What was advertised in a colonial American newspaper 250 years ago today?

Massachusetts Gazette and Boston Weekly News-Letter (August 19, 1773).

“SILKS and superfine Broad-Cloths.”

Although John Barrett and Sons did not happen to adorn their advertisement in the Massachusetts Gazette and Boston Weekly News-Letter with a woodcut related to some aspect of their business, that did not mean that their notice lacked visual appeal.  A border comprised of decorative type enclosed their advertisement for a variety of imported textiles and “All Kinds of English, Scotch, India, Hard-Ware and Cutlary GOODS.”  Other typographical elements also helped draw attention to their advertisement.  It featured a headline, “SILKS and superfine Broad-Cloths,” that highlighted some of the goods that readers would encounter in the advertisement.  It alternated lines in larger and smaller fonts.  In addition to the headline, three other lines – “A Prime Assortment of Padusoys,” “By JOHN BARRETT & SONS,” “All Kinds of English, Scotch” – appeared in larger type.  An appeal to price, “to be sold at an exceeding low Rate,” utilized italics for emphasis.  Overall, Barrett and Sons’ advertisement had a lively appearance.

Massachusetts Gazette and Boston Weekly News-Letter (August 19, 1773).

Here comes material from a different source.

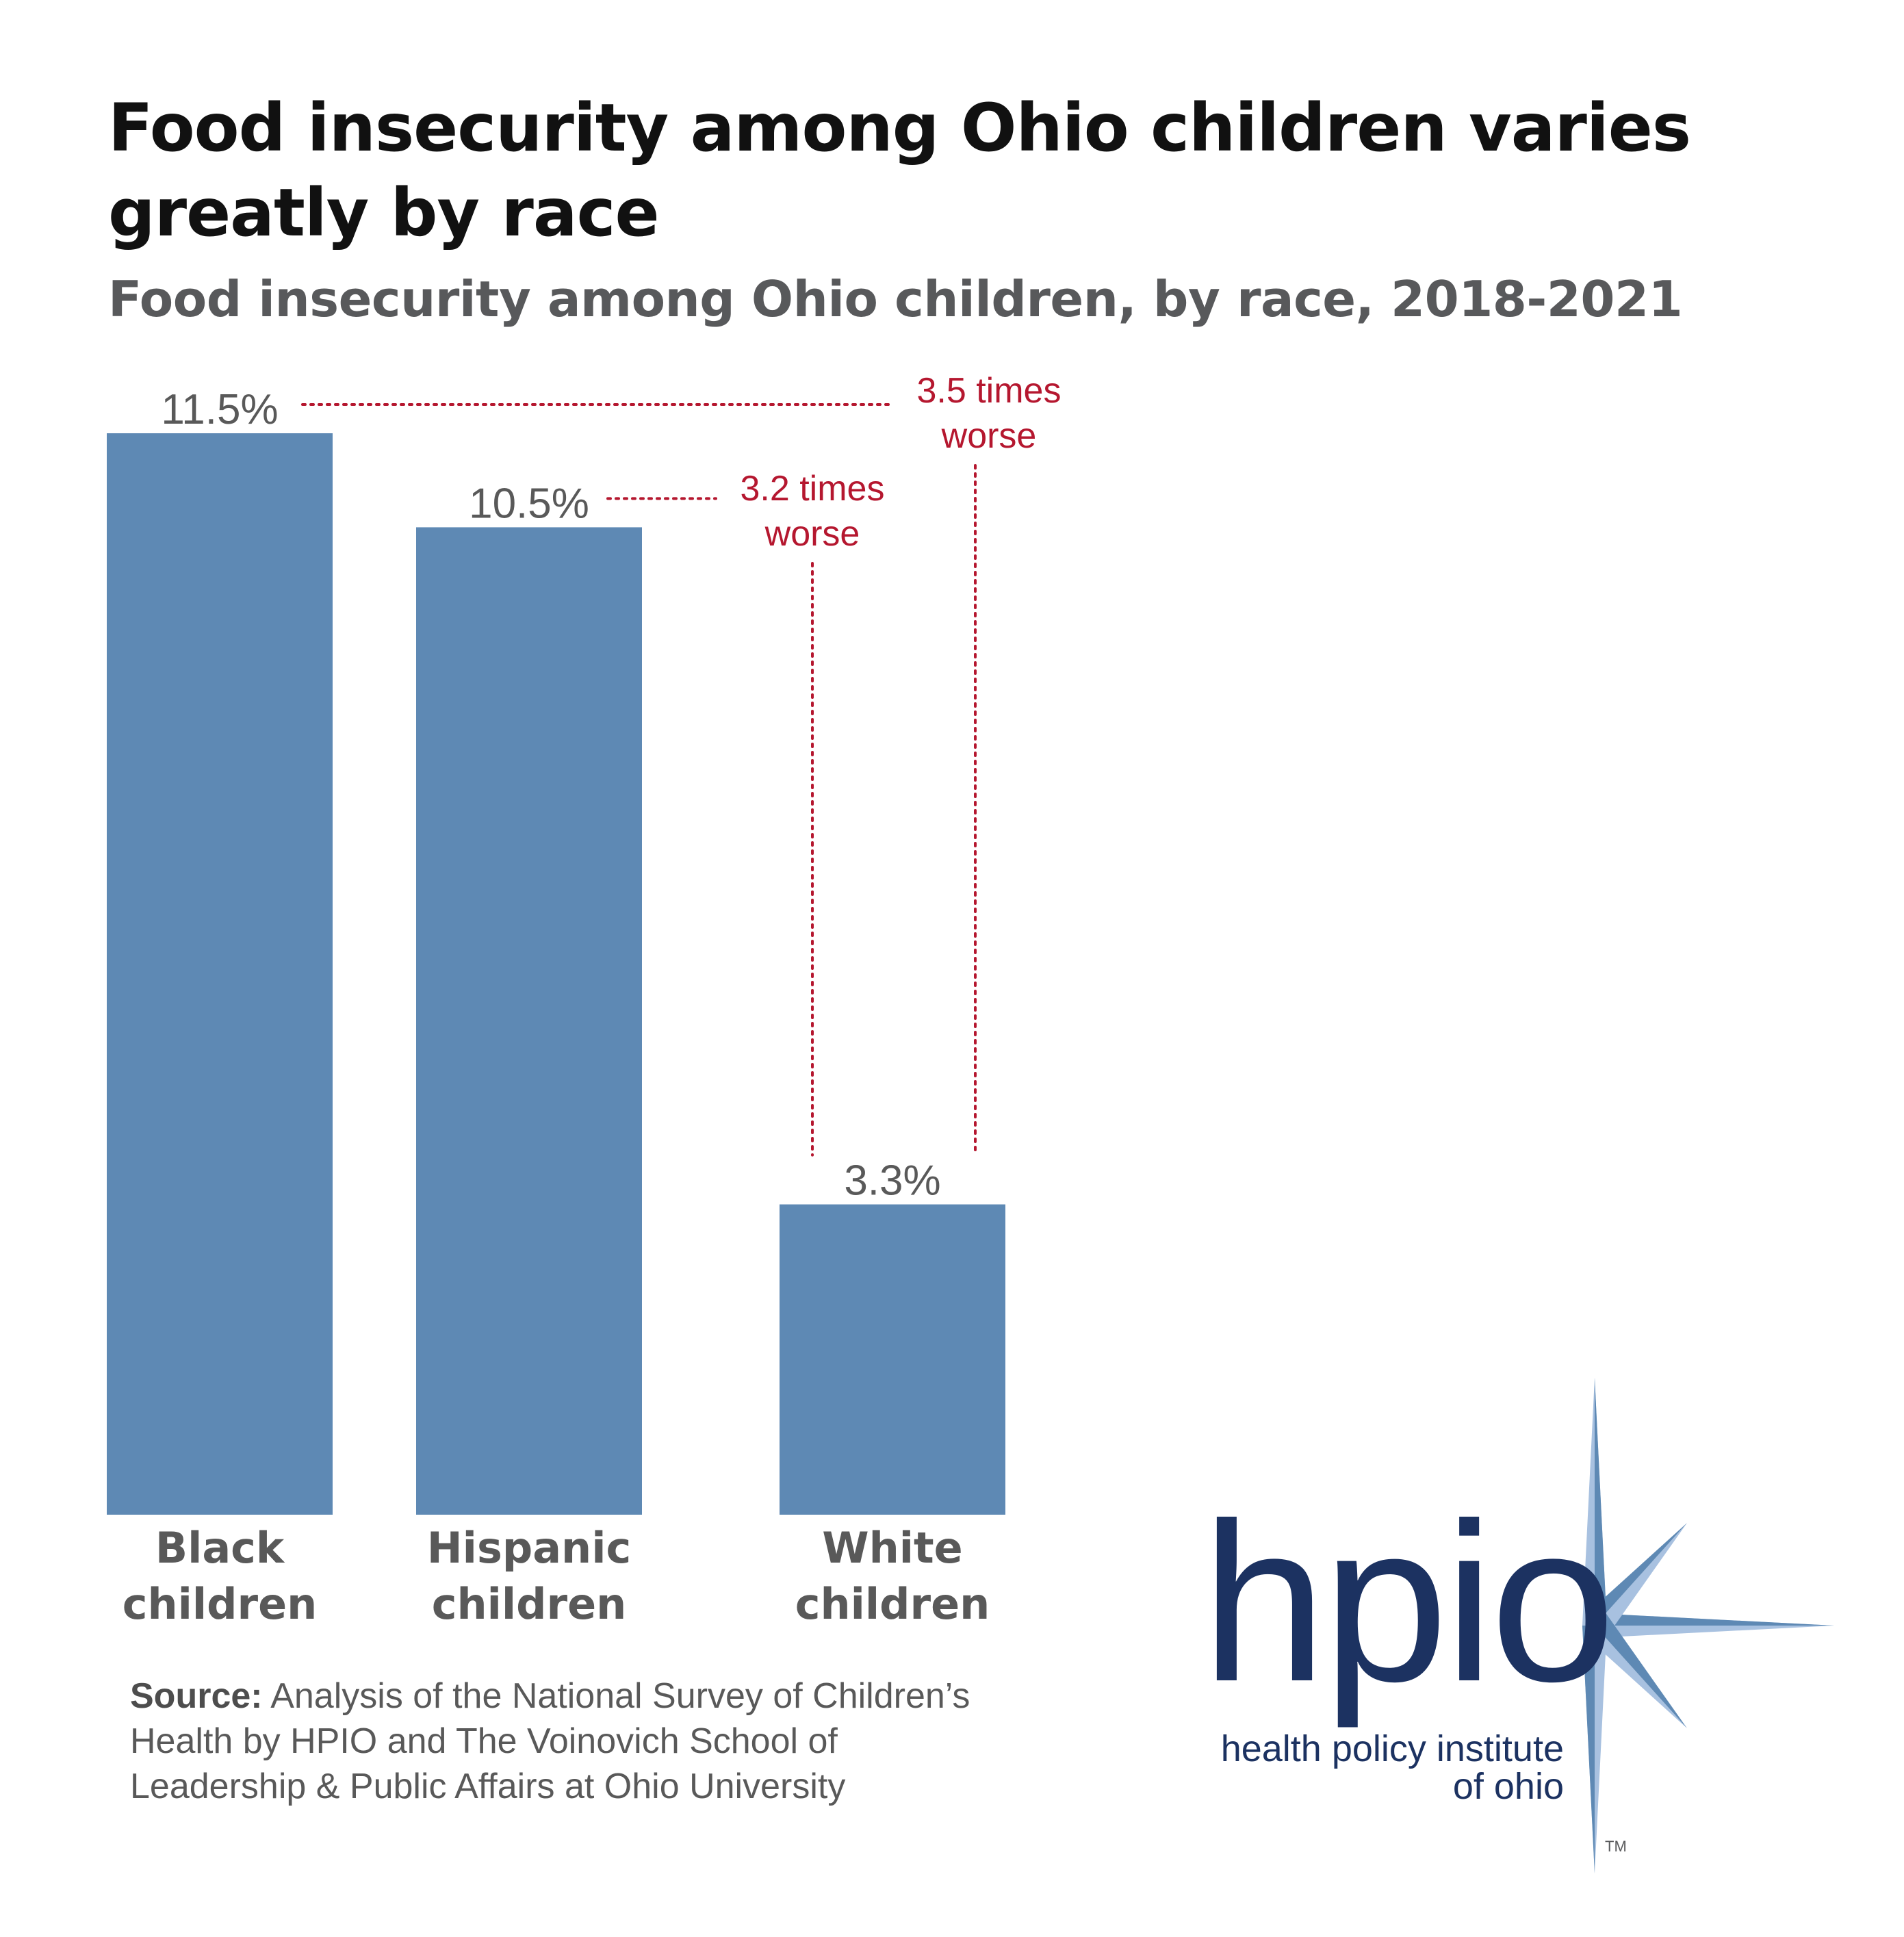 This screenshot has width=1904, height=1937. What do you see at coordinates (812, 534) in the screenshot?
I see `annotation-2-text-line2: worse` at bounding box center [812, 534].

The border certainly distinguished it from other notices, but many had their own distinctive visual elements to draw attention.  An advertisement for the sloop Industry seeking freight and passengers for a voyage to New York was the only advertisement in the August 19, 1773, edition with a woodcut.  The printer provided a stock image of a vessel at sea.  Other advertisements had their own headlines in larger fonts, including “WHIPS,” “Fyal WINE,” and “Drugs & Medicines.”  An advertisement for groceries and other goods sold “Next Door Southward of the Sign of the Buck and Gloves” divided the items into three columns, listing one item per line rather than clustering them together in a paragraph of dense text.  Daniel Bell did not resort to columns in his advertisement; he (and the compositor) devised a different means of giving each item more space on the page, naming one or two items per line and centering them.  That resulted in an amorphous and irregular shape about as different from the rectangle defined by the border of Barrett and Sons’ advertisement as possible.  All of the advertisements in that issue of the Massachusetts Gazette and Boston Weekly News-Letter relied primarily on text rather than images, yet they did not lack visual images.  The advertisers and compositors deployed typography that distinguished advertisements from the columns of news and from each other, creating a visual cacophony to engage readers and prospective customers.